8.) The Freshman (Andrew Bergman, 1990) Audiences didn’t know what to make of this odd little comedy about a film student played by Matthew Broderick who gets involved with someone who bears a startling resemblance to the most famous Mafia don in film history Negotiating material that often is dark and verges on the surreal, with one sterling scene after another—including Broderick’s attempt to strap a seat belt across a Komodo dragon in the back of a car—writer-director Bergman never takes a wrong step or veers into the grotesque or silly With Brando in his last great performance, reincarnating Vito Corleone more than parodying him, to ends both hilarious (shoveling a bushel of sugar into a cappuccino cup the size of a shot glass) and lovely (ice-skating to Tony Bennett’s “I Wanna Be Around”), this is postmodernism of a rare sort: as heartfelt as it is brainy

9.) The Last of the Mohicans (Michael Mann, 1992). Mann has been the best director in America for more than a decade now, a chronicler of modern urban noir with a feel for both nocturnal style and spiritual ennui—so how to explain that his best movie is this ravishing masterpiece about a country that hasn’t been born yet, let alone become cynical or ironic? In an age of patchwork movie scores, Trevor Jones and Randy Edelman’s has a sweeping beauty; Dante Spinotti’s cinematography catches an America still shimmery with the dew of its newness; and Daniel Day-Lewis as Hawk-eye, the white man raised by Indians, and Madeleine Stowe as Cora, a British officer’s headstrong daughter, were the hottest movie couple of the ’90s in a romance that’s at once fabulous and grown-up, primal and intelligent. But nothing speaks more to the film’s narrative richness, and to Mann’s integrity and abiding concern with the complexities of character, than how the “villain” of the piece is finally given the story’s most wrenching moment of heroism and self-sacrifice.

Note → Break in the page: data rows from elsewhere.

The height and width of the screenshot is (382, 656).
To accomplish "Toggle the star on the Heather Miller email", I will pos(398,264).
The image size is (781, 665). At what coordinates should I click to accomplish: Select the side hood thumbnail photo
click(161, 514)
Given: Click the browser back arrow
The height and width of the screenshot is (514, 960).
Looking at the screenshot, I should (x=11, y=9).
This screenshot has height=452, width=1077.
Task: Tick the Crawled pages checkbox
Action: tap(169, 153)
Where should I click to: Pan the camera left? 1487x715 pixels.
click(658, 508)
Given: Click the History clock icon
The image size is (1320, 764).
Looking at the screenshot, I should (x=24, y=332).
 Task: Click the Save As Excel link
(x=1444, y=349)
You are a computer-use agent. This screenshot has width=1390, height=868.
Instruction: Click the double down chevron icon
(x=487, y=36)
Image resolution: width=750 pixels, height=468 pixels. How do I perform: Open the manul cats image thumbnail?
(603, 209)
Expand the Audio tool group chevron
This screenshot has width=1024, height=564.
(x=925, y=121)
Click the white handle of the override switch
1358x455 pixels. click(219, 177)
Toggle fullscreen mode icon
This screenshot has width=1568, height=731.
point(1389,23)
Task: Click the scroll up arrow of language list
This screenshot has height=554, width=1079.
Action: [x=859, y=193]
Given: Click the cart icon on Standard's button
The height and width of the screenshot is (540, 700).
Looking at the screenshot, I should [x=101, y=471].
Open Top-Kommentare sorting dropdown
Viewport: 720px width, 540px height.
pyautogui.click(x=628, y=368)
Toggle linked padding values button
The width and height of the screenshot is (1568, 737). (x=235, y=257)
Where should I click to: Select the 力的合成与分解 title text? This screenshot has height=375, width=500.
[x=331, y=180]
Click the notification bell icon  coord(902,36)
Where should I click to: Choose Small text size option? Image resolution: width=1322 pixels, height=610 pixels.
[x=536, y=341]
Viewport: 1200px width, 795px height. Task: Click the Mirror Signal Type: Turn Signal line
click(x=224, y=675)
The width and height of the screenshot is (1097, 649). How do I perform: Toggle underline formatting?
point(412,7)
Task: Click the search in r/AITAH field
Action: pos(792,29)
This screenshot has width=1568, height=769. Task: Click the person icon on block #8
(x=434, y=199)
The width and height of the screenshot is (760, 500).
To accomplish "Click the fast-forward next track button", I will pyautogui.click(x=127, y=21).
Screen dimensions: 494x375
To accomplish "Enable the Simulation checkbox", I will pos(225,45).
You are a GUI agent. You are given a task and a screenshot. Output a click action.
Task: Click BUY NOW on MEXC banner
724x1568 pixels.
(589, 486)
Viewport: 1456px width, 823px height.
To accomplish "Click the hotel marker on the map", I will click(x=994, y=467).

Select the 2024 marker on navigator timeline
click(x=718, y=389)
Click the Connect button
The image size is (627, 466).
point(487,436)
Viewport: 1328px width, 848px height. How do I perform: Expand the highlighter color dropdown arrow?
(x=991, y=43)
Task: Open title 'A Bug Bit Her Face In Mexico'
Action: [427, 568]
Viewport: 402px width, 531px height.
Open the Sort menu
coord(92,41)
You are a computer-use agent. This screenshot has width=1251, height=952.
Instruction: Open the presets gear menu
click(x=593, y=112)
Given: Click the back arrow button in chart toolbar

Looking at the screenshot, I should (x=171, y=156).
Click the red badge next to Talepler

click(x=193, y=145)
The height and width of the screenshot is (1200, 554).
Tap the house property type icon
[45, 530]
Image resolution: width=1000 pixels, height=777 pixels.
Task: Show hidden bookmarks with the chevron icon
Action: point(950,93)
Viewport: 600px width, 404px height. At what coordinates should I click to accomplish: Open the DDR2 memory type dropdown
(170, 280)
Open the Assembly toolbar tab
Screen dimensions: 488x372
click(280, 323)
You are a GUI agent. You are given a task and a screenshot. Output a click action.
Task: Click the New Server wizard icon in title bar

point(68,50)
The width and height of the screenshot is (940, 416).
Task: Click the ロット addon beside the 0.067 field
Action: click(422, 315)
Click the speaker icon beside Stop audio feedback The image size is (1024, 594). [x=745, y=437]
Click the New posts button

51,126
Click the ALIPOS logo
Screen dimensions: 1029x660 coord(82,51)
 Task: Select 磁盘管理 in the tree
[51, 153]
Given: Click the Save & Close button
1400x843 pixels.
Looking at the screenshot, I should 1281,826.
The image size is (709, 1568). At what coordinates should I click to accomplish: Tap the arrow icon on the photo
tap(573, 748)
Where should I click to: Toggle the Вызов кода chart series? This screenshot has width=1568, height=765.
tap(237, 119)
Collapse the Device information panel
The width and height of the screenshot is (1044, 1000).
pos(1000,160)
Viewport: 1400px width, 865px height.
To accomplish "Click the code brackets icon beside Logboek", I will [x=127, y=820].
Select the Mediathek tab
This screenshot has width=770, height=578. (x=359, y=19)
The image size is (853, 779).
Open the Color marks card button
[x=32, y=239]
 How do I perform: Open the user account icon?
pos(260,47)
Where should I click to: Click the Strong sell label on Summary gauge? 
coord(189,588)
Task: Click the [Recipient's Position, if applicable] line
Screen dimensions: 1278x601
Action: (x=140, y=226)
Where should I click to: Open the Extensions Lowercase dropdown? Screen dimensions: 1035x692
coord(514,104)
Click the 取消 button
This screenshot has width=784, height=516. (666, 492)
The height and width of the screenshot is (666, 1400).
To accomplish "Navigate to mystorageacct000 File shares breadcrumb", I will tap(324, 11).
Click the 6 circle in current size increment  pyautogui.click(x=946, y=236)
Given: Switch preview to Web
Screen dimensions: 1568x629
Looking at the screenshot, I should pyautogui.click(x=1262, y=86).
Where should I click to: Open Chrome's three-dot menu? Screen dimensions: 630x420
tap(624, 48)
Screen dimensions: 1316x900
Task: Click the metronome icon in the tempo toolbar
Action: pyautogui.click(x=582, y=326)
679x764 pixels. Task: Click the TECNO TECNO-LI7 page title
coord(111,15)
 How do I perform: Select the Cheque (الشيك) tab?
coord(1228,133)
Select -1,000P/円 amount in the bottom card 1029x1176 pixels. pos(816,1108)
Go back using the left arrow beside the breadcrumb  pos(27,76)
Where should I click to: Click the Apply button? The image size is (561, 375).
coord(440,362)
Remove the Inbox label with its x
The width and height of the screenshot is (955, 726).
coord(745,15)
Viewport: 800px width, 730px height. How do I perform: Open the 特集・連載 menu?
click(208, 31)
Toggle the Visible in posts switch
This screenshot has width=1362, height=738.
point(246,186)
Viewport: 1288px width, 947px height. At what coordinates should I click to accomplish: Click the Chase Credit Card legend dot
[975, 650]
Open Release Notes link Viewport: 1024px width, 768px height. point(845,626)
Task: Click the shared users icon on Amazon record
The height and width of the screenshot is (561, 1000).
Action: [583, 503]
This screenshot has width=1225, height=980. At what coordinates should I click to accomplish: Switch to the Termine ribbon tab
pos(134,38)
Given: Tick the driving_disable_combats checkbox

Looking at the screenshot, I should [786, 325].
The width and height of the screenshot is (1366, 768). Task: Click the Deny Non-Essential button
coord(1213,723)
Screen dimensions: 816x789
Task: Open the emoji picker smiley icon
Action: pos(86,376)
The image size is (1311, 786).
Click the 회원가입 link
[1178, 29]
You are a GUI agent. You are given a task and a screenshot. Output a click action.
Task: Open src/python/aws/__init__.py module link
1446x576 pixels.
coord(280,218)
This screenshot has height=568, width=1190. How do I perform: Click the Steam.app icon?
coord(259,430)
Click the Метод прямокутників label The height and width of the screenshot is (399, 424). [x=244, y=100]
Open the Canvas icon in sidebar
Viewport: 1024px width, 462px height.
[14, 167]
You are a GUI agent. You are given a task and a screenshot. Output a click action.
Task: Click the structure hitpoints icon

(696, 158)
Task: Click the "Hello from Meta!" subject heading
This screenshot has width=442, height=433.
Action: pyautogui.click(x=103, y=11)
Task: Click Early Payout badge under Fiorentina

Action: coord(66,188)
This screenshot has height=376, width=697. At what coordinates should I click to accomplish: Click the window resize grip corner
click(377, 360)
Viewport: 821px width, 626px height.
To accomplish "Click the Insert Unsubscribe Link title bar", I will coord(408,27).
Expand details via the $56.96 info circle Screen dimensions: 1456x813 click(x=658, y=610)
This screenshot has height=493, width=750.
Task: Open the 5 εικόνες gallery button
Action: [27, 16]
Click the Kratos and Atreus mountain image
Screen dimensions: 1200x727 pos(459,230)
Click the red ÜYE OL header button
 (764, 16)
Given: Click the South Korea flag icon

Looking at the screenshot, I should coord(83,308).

10.) Dead Man (Jim Jarmusch, 1995). As Mann did with Last of the Mohicans, here Jarmusch took leave of his usual turf—hip observations of a contemporary postpunk nation such as Stranger than Paradise and Mystery Train—to go deeper into the Dream of America. Descending into a Blakean vision of the Wild West, an accountant whose name happens to be William Blake is transformed into a notorious gunslinger; at the end he drifts by canoe into the country’s pure and incandescent heart. Two years before Donnie Brasco, this is where Johnny Depp, still an actor known largely for his whimsy, revealed a new and mysterious danger. Hallucinatory; horrific, and beautiful, with a brooding score by Neil Young suggesting a kind of frontier psychedelia, cinematography by Robby Muller that looks like daguerreotype as invented by Albert Einstein, and cameos by everyone from Robert Mitchum to Iggy Pop, this is the Blade Runner of westerns.